Psych 447: Week 2 Workbook Solutions

Joseph Bulbulia

Create Repos (if you have not already)

Create a repository for 447-journals (if you don’t have one already)
Create a repository for your 447-workbooks.
You should initialise a Readme statement and a .gitignore document (make sure to click the R .gitignore)

Solution

Students should confirm that they’ve done this

Create R projects

Create R-projects in each of these repositories.
In your workbooks folder, using the + New Folder command, create a folder called data (or similar) This is where you’ll store your data.
Create a file called figs (where you’ll stor your figures) 5 Create a folder called workbooks, or similar this is where you’ll store your weekly workbooks.

Solution

If students did not create a data folder, then the here package task won’t work.

§ **Collected material**

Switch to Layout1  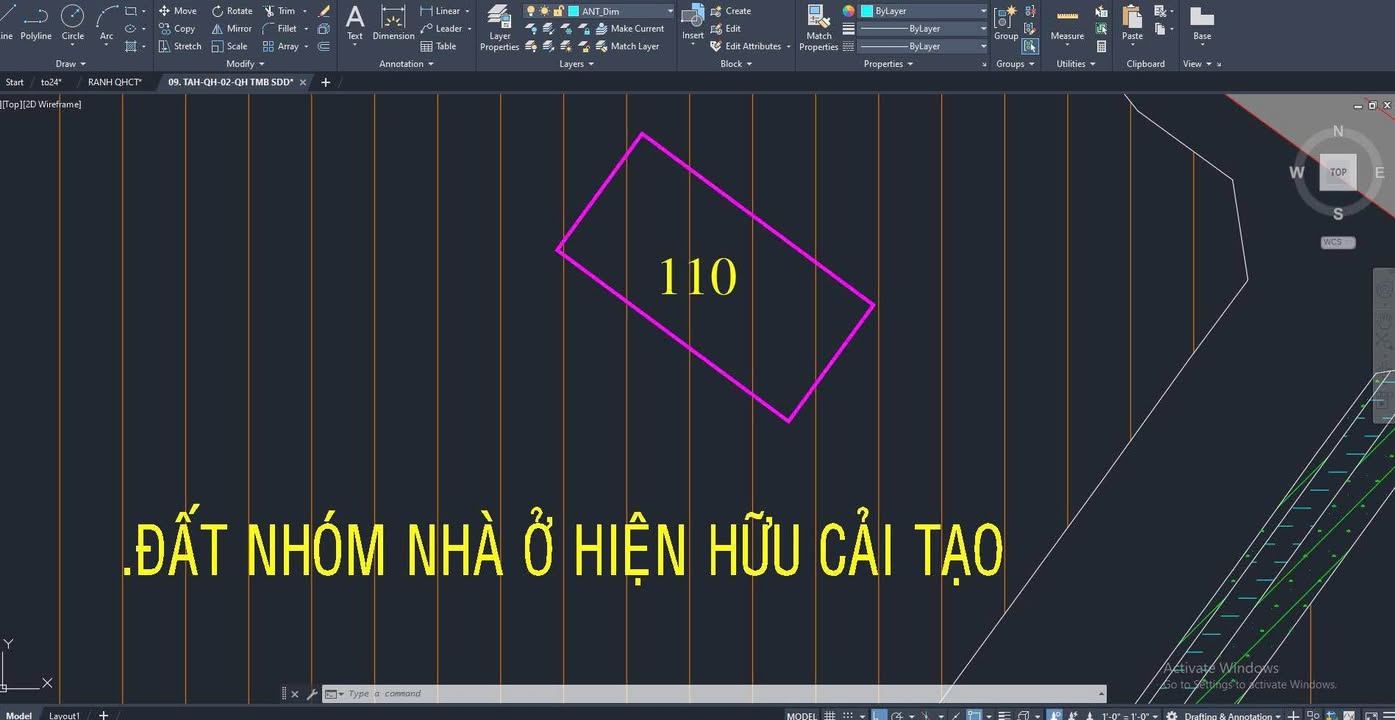64,715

§ **Problem description**
Resume the Psych 447 week 2 workbook solutions right after their final sentence, keeping the same layout of exercise steps followed by a solution.

§ **Answer section**
Workbook 2

Q1 Open an R markdown document, and filling in your name

Q2. The first code chunk is for your preferences.

knitr::opts_chunk$set(echo = TRUE)

Q4. Memorise the keyboard shortcut for insert code chunk which is: ⌥⌘I

Q5. Use the mac to insert a code chunk.

Q6. Memorise the shortcut for evaluate which is ⌘-return^ use for all tasks in this workbook.

Q7. Use R to do 10 mathematical calculations

Solution

Students should confirm that they’ve done this, e.g.:

4 + 5

[1] 9

3 ^ 3

[1] 27

Show your work

Q8. Using R, find the square root of 324

Solution

Students should show their works*

JB: Students should confirm that they’ve done this

In the iris dataset, find the flower with the longest Sepal.Length. (hint, use the max function.) Show the column details for this flower only.

# answer:
max(iris$Sepal.Length)

[1] 7.9

In the iris dataset, find the flower with the shortest Sepal.Length. (hint, use the min function.)

# answer:
min(iris$Sepal.Length)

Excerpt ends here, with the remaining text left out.